__Work item__
Your transcription must include every record word for word and no pictures.
☆ ☆ ☆ ☆
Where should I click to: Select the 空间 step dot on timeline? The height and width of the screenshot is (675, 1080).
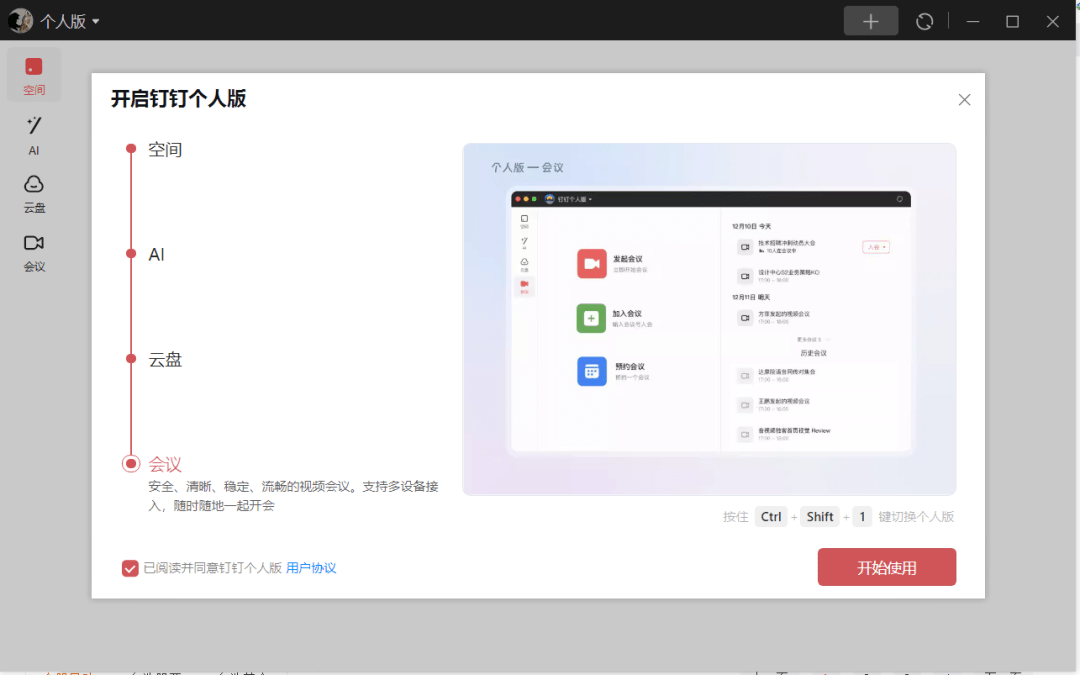(x=131, y=149)
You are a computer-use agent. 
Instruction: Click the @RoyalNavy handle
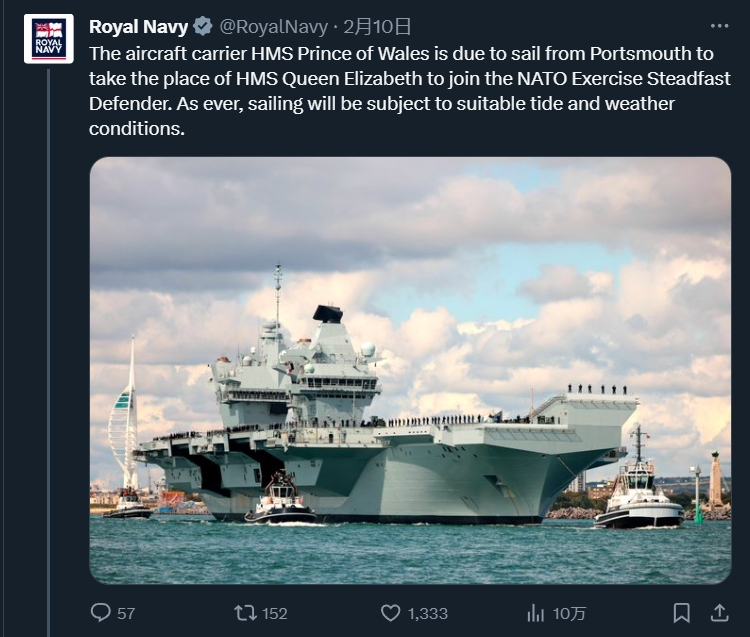[272, 27]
☆ ☆ ☆ ☆
__Response to the task__
Where should I click to: Select the 空间 step dot on timeline? The height and width of the screenshot is (675, 1080).
(x=131, y=149)
You are a computer-use agent. 
Instruction: Click the @RoyalNavy handle
[272, 27]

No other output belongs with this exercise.